A data-driven analysis of the perceptual and neural responses to natural objects reveals organising principles of human visual cognition

Poster Presentation: Monday, May 19, 2025, 8:30 am – 12:30 pm, Pavilion
Session: Object Recognition: Neural mechanisms

Tim Andrews1 (), David Watson1; 1University of York

A key challenge in understanding the functional organisation of visual cortex stems from the fact that only a small proportion of the objects experienced during natural viewing can be presented in a typical experiment. This constraint often leads to experimental designs that compare responses to objects from experimenter-defined stimulus conditions, potentially limiting the interpretation of the data. To overcome this issue, we used images from the THINGS initiative, which provides a systematic sampling of natural objects. A data-driven analysis was then applied to reveal the functional organisation of the visual brain, incorporating both perceptual and neural responses to these objects.
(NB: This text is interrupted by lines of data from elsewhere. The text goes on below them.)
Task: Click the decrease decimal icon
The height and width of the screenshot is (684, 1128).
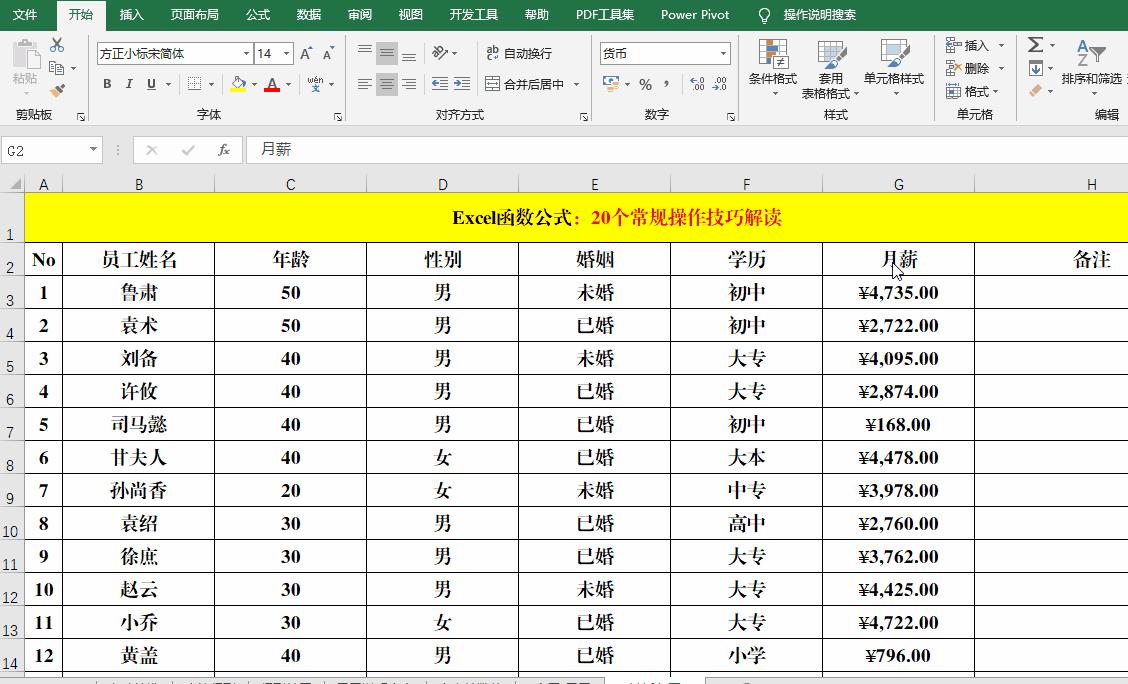Action: click(x=719, y=84)
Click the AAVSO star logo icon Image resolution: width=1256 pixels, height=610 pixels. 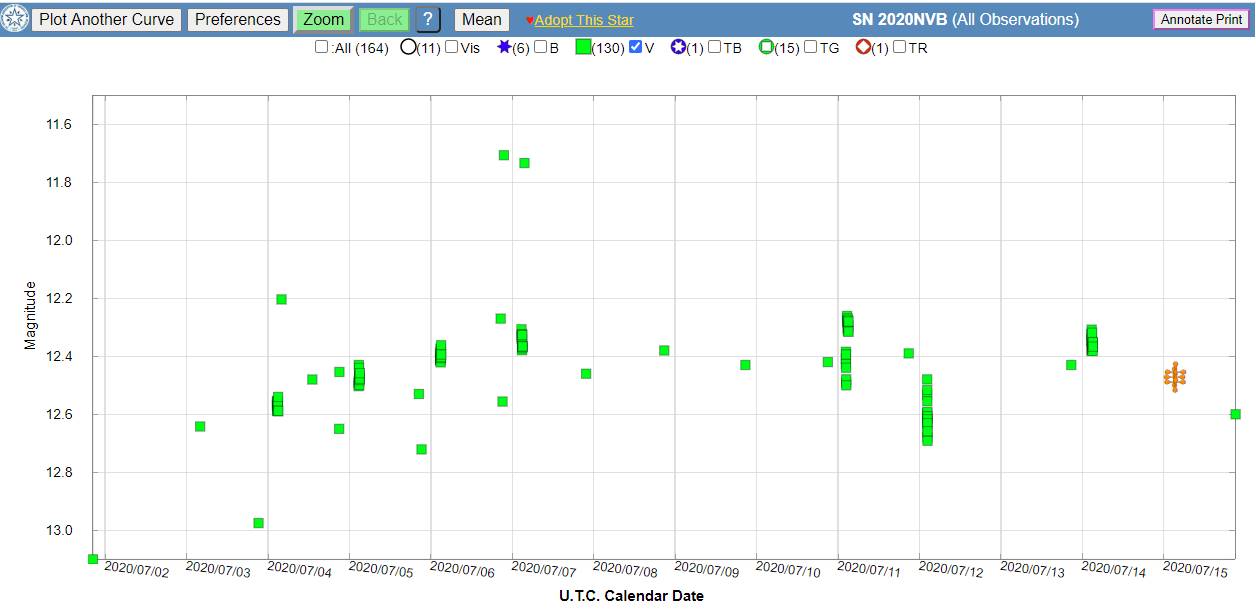coord(15,19)
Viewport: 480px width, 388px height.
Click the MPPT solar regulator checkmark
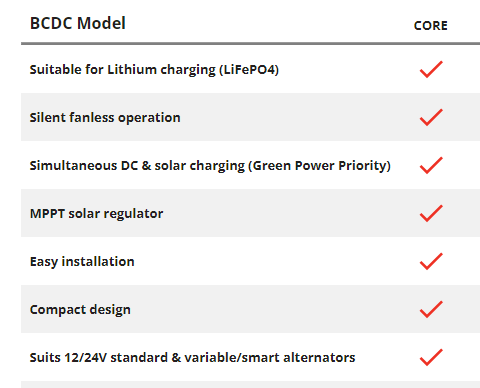[431, 213]
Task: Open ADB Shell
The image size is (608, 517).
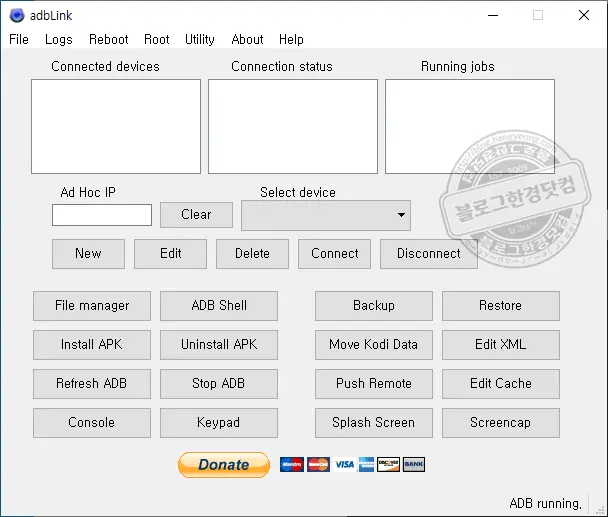Action: pos(219,305)
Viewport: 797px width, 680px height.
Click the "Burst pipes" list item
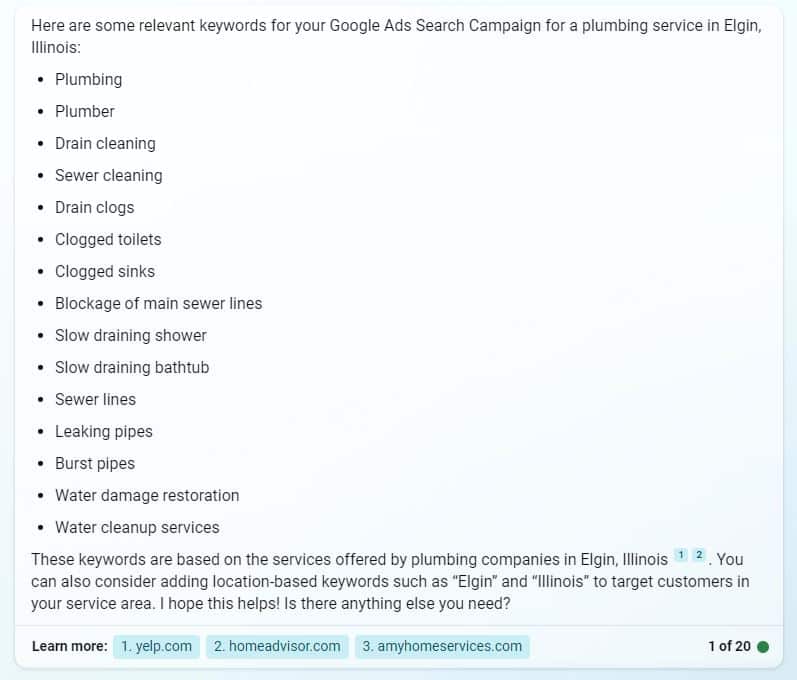95,463
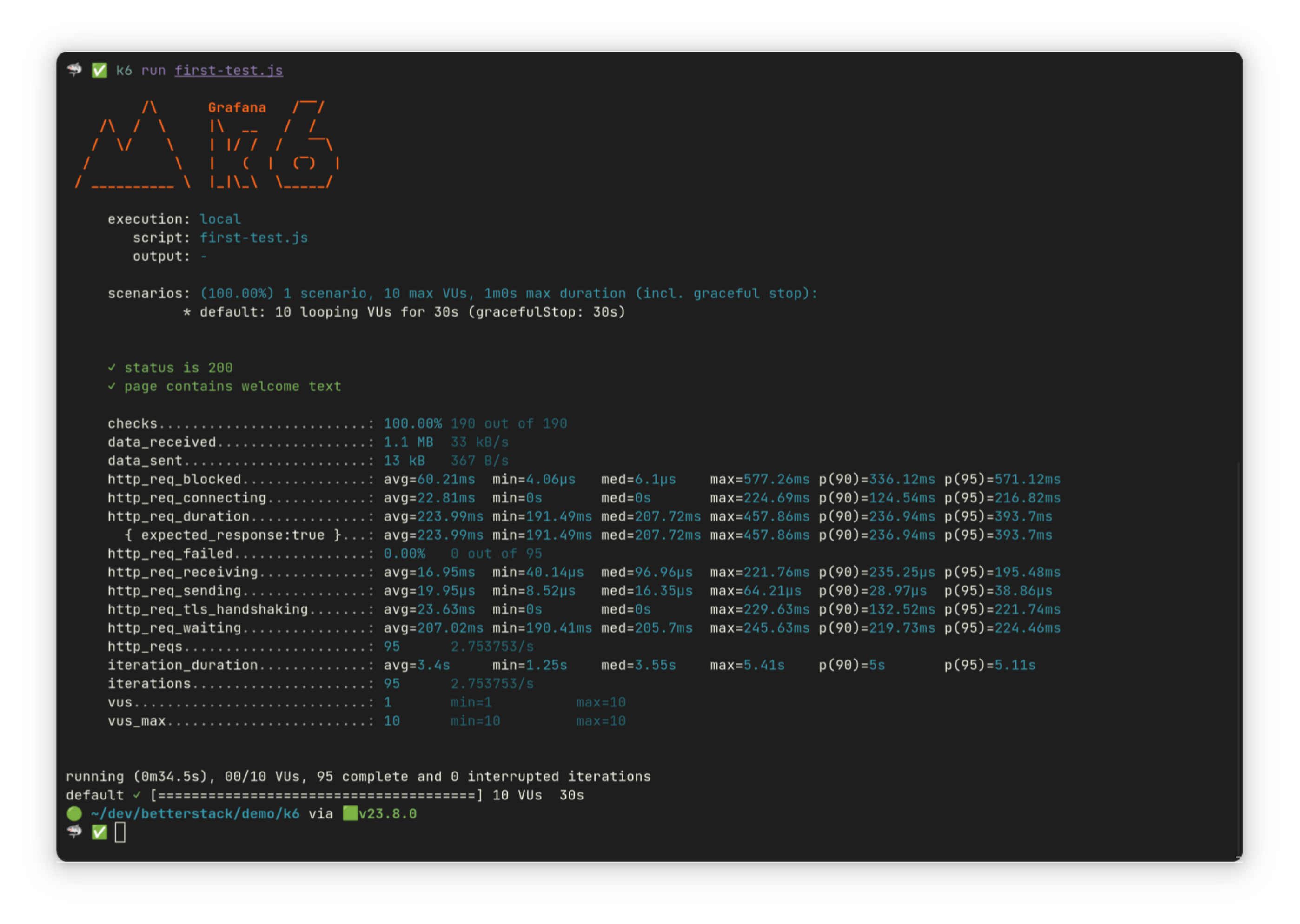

Perceptual properties of the objects were taken from an analysis of similarity judgements, whereas neural properties were taken from through whole brain fMRI responses to the same objects. Partial least squares regression (PLSR) was then used to predict neural responses across the brain from the perceptual properties while simultaneously applying dimensionality reduction. The PLSR model accurately predicted neural responses across visual cortex using only a small number of components. These components revealed smooth, graded topographies, which were similar in both hemispheres, and captured a variety of object properties including animacy, real-world size, and object category. However, they did not accord in any simple way with previous theoretical perspectives on object perception. Instead, our findings suggest that the visual cortex encodes information in a statistically efficient manner, reflecting natural variability among objects.